During Shanika’s road trip to the house in the woods, Shanika actually meets Clifton at a gas station convenience store, where they debate over which type of phone is better: an Android (Clifton’s preference) or an iPhone (Shanika’s preference). It’s just one of many examples of how the movie’s ideas are often painfully dull and lack creativity in time-wasting dialogue.

“The Blackening” also has the predictable depictions of racially charged encounters with white people being openly hostile to the black travelers. A convenience store clerk (played by James Preston Rogers) gives a hateful stare to Shanika while she’s a customer in the store. A white park ranger with the last name White (played by Diedrich Bader) stops the car that Tracy is driving with Dewayne, Allison and King as passengers. This detainment is for no other reason than Park Ranger White isn’t used to seeing black people in this area, and Tracy has to show proof that she has a legitimate rental for the house.

It’s not long before the seven people are all gathered in the house and find The Blackening game and are subjected to answering a barrage of African-American oriented questions. The disappearance of Morgan and Shawn is often forgotten as the seven house guests get caught up in playing this game. Just like Morgan and Shawn, the seven house guests are threatened with death if they get any of the questions wrong. Some of the questions include “Who is Sojourner Truth?” Viewers might be asking themselves, “Is this a horror comedy or a history test?”

One of the questions asked is: “Name five black people who were in ‘Friends.'” The Sambo face answers that question itself by saying, “I don’t know. I don’t watch that show. I watched ‘Living Single.'” It’s a very outdated joke that would have worked better in the mid-to-late 1990s, when both of those shows were on the air.

“The Blackening” takes a while to get to any real horror in the story. Instead, the movie stretches out its very thin plot with some backstory information on some of the characters. All of these backstories involve a lot of bitterness. Tracy and Nnamdi had a bitter breakup because he cheated on her. Tracy is bitter because Nnamdi has a new girlfriend. Nnamdi is bitter because Tracy was the one who broke up with him.

Dewayne is bitter because he thinks Tracy takes their friendship for granted and only seems to need him after she’s broken up with a boyfriend.

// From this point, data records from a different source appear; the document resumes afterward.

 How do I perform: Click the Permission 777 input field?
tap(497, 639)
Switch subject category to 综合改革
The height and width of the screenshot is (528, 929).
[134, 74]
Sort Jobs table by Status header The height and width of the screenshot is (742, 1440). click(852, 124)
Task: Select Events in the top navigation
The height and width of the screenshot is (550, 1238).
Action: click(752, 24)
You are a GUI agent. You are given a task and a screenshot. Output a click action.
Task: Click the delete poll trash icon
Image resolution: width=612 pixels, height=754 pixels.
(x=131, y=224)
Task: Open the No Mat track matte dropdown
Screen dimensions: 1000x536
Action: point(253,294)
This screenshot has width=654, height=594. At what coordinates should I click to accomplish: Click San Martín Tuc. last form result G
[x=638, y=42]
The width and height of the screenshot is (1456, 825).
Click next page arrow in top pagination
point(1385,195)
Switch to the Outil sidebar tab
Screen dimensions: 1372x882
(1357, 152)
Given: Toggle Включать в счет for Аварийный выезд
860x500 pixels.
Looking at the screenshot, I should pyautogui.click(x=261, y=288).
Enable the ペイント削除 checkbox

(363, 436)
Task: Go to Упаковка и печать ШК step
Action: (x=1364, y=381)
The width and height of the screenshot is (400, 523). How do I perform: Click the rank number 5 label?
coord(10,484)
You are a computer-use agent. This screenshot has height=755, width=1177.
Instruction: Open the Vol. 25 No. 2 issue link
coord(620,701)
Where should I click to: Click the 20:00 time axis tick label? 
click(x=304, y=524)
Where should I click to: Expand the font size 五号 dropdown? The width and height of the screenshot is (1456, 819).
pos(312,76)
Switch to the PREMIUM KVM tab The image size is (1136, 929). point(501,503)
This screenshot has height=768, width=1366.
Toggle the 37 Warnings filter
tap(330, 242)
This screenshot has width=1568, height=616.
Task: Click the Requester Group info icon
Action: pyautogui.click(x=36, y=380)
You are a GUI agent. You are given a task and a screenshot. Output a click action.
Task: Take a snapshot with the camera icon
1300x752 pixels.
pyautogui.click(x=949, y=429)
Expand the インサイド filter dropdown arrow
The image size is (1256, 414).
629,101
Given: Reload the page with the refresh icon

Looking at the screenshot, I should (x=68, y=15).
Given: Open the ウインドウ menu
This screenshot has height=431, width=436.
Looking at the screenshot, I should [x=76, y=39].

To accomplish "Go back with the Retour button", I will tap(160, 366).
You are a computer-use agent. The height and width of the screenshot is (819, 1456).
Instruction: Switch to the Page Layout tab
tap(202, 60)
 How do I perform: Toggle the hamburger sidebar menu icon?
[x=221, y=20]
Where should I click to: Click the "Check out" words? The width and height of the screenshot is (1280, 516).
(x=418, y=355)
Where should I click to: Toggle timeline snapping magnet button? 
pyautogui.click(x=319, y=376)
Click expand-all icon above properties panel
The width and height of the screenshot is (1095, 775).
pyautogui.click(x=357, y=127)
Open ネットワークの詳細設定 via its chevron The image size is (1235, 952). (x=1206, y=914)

Shanika is bitter about being discriminated against for being for a large-sized black woman, even though she lacks self-awareness that her obnoxious attitude is really her problem. Allison is bitter because she’s biracial and always feels that she has to prove to her black friends that she’s “black enough.” King is bitter because he feels he’s misjudged for being married to a white woman, who is never seen or heard in this movie.

“The Blackening” is obviously not meant to be taken seriously. But the movie has so many missed opportunities where it could have been funnier. The friends have a debate about “who’s the blackest person in the group,” in terms of attitude, not physical appearance. This debate drones on and on until it loses its intended impact.

When nerdy Clifton blurts out that he voted for Donald Trump twice and says that “Beyoncé’s Super Bowl performance made me feel unsafe,” the other people in the group are horrified and immediately question if Clifton is really black. This type of racial stereotyping for comedy could have been handled in a wittier way. Instead, it just lazily rehashes jokes that have been done in one form or another in a lot of stand-up comedian routines.

The action scenes in “The Blackening” are poorly staged and insult viewers’ intelligence. The acting performances range from mediocre to irritating. And the answer to the mystery of who the killer is could have been intentionally obvious, but it still drains a lot of the intrigue that “The Blackening” could have had.

“The Blackening” is the type of low-quality movie that is neither great nor the worst of the worst. As far as race-based comedies go, it has nothing new or interesting to say about African American culture or race relations. “The Blackening” just sinks into a cinematic version of noxious quicksand, where weak and unremarkable movies go and are quickly forgotten.

Lionsgate will release “The Blackening” in U.S. cinemas on June 16, 2023.